→ **Textabschnitt**:
**********
In der herrlich abgefahrenen Ballnacht darf Margarita als Königin nicht nur an die Blutnacht erinnern, sie hebt das Wesen einer nackten Hexe auch weit hinaus über jeglichen Aberglauben und beschämt durch ihr Mitleid sogar den Teufel. Beide Figuren, die schlechthin einmal für das Böse standen, werden bei Bulgakow zu positiven Kräften, ganz dem Motto von der Kraft, die böses will und gutes schafft. In einer antagonistischen Sicht könnte man sich fragen, was das nun aus den Göttern macht, oder ob Woland letztendlich beide Seiten der abrahamitischen Religionen verkörpert.
**********
→ **Angezeigte Daten**:
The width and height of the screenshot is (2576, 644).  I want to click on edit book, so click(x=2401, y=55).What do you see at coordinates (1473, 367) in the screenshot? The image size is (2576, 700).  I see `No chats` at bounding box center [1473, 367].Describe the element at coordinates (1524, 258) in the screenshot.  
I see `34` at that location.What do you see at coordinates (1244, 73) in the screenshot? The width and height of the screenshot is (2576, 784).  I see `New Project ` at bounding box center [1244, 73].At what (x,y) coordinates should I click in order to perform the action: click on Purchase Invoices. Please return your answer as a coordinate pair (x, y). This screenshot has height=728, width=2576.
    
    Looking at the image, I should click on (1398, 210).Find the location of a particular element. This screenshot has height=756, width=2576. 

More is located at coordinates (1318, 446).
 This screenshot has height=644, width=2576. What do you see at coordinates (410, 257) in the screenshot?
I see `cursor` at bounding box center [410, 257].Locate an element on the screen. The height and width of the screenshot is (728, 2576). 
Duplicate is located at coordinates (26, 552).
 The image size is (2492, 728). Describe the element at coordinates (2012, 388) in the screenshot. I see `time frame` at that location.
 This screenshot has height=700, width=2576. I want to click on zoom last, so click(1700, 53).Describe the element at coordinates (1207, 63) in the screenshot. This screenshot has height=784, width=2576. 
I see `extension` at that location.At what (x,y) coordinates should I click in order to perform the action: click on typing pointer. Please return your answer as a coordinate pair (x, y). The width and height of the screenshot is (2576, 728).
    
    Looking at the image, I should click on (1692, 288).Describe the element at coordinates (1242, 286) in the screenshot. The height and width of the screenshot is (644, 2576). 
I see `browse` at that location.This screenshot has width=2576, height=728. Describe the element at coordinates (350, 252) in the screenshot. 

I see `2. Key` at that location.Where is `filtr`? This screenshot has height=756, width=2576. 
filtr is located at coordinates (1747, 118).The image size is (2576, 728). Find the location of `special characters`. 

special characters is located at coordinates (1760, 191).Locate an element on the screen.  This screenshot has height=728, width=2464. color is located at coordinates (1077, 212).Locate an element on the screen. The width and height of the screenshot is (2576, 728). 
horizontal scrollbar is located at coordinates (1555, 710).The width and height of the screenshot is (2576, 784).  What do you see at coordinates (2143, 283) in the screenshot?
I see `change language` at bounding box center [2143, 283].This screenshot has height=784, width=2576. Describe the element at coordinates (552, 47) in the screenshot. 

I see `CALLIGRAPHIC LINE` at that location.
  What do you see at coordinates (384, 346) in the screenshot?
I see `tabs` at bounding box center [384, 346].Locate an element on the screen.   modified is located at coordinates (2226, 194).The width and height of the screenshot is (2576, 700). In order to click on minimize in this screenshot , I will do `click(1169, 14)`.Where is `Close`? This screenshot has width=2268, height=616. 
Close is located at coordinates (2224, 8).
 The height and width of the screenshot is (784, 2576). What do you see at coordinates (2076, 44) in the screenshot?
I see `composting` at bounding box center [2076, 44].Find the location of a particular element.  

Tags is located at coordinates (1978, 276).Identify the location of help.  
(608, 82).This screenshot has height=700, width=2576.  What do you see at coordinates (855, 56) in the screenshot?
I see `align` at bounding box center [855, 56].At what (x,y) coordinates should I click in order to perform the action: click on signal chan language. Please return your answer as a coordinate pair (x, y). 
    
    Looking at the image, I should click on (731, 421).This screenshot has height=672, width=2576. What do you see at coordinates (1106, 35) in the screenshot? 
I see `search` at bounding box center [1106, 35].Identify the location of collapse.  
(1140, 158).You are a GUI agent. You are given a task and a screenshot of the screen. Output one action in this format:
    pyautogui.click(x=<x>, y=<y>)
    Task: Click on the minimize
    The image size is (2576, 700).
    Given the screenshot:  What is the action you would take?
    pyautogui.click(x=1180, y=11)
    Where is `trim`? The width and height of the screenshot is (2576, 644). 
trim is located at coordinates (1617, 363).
**********
→ **Aufgaben**:
1. Womit beschämt Margarita laut dem Textabschnitt sogar den Teufel?
2. Gib aus dem Textabschnitt die Passage von „In der herrlich“ bis einschließlich „abrahamitischen Religionen verkörpert.“ unverändert aus.

→ **Lösungen**:
1. Mit ihrem Mitleid.

2.
In der herrlich abgefahrenen Ballnacht darf Margarita als Königin nicht nur an die Blutnacht erinnern, sie hebt das Wesen einer nackten Hexe auch weit hinaus über jeglichen Aberglauben und beschämt durch ihr Mitleid sogar den Teufel. Beide Figuren, die schlechthin einmal für das Böse standen, werden bei Bulgakow zu positiven Kräften, ganz dem Motto von der Kraft, die böses will und gutes schafft. In einer antagonistischen Sicht könnte man sich fragen, was das nun aus den Göttern macht, oder ob Woland letztendlich beide Seiten der abrahamitischen Religionen verkörpert.